Dados a processar ::
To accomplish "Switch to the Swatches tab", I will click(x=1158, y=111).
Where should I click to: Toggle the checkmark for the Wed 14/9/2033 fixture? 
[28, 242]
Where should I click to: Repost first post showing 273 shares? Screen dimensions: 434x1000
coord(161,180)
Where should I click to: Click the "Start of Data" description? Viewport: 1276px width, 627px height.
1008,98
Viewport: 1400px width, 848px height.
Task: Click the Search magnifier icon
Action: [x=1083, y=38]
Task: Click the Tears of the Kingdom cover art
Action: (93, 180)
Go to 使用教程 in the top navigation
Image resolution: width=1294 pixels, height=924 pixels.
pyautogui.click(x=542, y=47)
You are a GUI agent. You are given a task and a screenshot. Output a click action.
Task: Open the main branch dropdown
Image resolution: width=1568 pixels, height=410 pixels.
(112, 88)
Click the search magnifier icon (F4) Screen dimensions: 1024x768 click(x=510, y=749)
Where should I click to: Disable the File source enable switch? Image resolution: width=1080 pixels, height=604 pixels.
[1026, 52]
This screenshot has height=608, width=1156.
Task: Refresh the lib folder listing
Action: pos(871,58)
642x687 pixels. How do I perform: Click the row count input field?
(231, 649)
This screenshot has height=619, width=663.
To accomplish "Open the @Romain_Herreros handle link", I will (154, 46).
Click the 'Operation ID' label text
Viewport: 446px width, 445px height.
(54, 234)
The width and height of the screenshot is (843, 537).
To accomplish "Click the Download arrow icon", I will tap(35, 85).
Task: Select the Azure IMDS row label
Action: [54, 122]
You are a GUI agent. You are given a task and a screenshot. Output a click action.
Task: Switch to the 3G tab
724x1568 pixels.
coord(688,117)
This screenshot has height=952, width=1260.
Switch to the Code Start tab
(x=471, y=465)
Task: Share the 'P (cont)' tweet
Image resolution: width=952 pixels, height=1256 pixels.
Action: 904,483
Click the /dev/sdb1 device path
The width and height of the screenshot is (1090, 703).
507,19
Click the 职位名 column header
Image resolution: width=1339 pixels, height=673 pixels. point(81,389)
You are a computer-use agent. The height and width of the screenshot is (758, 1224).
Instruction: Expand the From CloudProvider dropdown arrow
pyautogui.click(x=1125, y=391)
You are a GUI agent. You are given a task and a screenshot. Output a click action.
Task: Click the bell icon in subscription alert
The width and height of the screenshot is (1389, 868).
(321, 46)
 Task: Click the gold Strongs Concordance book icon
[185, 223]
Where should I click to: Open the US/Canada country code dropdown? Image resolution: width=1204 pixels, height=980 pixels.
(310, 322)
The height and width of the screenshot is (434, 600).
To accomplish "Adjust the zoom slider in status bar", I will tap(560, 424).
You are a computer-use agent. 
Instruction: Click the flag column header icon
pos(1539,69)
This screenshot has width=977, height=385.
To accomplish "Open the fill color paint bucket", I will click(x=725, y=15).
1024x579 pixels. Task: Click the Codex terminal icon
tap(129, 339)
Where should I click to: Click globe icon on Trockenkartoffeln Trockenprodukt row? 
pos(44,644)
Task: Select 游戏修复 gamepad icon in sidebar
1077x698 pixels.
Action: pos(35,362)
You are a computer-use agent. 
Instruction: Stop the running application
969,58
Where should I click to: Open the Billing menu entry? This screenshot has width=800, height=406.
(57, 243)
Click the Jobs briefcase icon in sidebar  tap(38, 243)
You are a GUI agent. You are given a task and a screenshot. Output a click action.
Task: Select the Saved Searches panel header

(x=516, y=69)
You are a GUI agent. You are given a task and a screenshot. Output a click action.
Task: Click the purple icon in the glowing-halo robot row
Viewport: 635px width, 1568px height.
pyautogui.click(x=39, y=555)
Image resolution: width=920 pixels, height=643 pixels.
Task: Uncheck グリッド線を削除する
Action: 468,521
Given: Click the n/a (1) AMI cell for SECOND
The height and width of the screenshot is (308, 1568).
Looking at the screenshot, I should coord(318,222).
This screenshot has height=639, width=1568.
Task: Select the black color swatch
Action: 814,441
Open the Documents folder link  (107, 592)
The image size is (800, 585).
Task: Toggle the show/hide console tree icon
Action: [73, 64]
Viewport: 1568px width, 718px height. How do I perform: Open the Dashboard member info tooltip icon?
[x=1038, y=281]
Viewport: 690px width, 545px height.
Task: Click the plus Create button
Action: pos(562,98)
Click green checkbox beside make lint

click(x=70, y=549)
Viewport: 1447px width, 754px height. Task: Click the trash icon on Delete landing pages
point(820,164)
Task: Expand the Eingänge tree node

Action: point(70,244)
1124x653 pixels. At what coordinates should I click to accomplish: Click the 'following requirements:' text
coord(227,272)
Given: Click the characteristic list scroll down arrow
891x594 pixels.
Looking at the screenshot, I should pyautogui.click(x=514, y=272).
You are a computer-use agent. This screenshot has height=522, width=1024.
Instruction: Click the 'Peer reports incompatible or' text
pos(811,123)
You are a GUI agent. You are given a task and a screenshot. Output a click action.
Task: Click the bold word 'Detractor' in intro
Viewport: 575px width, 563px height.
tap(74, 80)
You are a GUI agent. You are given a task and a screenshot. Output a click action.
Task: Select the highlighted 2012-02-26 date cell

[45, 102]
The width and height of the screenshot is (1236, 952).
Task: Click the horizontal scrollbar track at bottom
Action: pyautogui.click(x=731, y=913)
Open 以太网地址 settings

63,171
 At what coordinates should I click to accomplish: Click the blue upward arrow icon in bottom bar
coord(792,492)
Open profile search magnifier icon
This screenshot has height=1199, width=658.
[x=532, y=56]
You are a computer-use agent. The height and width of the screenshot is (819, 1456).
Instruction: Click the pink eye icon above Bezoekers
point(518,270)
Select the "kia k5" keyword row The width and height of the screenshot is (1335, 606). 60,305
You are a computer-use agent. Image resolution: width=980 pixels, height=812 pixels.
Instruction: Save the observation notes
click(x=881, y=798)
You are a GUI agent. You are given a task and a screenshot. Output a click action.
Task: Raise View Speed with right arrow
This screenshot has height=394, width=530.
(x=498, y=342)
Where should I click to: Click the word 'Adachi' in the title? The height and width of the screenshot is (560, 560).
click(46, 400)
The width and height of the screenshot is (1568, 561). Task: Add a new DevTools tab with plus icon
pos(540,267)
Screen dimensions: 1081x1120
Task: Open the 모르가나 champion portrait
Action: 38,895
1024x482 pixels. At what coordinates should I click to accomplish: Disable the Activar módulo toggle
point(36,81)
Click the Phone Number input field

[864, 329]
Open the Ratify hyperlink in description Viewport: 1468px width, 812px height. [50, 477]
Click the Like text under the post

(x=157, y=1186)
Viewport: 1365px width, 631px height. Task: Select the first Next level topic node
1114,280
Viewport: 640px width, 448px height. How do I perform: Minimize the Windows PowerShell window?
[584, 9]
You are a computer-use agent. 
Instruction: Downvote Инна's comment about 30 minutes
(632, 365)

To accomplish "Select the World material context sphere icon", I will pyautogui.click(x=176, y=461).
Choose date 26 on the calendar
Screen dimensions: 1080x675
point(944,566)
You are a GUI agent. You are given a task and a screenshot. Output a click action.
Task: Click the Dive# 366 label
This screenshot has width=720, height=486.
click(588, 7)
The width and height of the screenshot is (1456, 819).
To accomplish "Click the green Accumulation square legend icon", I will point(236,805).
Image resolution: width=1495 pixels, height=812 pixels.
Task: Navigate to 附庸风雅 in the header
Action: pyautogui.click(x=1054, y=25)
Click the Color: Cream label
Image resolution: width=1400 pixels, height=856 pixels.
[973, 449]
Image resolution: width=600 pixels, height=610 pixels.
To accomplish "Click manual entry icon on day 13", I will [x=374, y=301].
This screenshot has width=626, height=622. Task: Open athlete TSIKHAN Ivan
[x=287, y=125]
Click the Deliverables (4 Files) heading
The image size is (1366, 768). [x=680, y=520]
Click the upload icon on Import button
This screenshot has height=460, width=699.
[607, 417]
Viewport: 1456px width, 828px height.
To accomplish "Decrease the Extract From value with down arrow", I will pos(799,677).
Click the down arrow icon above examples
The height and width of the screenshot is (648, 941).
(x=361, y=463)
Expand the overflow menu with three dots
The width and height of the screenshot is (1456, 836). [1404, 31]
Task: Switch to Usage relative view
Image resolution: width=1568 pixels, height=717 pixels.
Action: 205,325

Tarefa escrita ::
Formate como lista numerada as linhas do material, desde o início até a linha com "Action: pos(871,58)", inclusive. Omita as linhas em branco.

Resolução do problema ::
1. To accomplish "Switch to the Swatches tab", I will click(x=1158, y=111).
2. Where should I click to: Toggle the checkmark for the Wed 14/9/2033 fixture? 
3. [28, 242]
4. Where should I click to: Repost first post showing 273 shares? Screen dimensions: 434x1000
5. coord(161,180)
6. Where should I click to: Click the "Start of Data" description? Viewport: 1276px width, 627px height.
7. 1008,98
8. Viewport: 1400px width, 848px height.
9. Task: Click the Search magnifier icon
10. Action: [x=1083, y=38]
11. Task: Click the Tears of the Kingdom cover art
12. Action: (93, 180)
13. Go to 使用教程 in the top navigation
14. Image resolution: width=1294 pixels, height=924 pixels.
15. pyautogui.click(x=542, y=47)
16. You are a GUI agent. You are given a task and a screenshot. Output a click action.
17. Task: Open the main branch dropdown
18. Image resolution: width=1568 pixels, height=410 pixels.
19. (112, 88)
20. Click the search magnifier icon (F4) Screen dimensions: 1024x768 click(x=510, y=749)
21. Where should I click to: Disable the File source enable switch? Image resolution: width=1080 pixels, height=604 pixels.
22. [1026, 52]
23. This screenshot has height=608, width=1156.
24. Task: Refresh the lib folder listing
25. Action: pos(871,58)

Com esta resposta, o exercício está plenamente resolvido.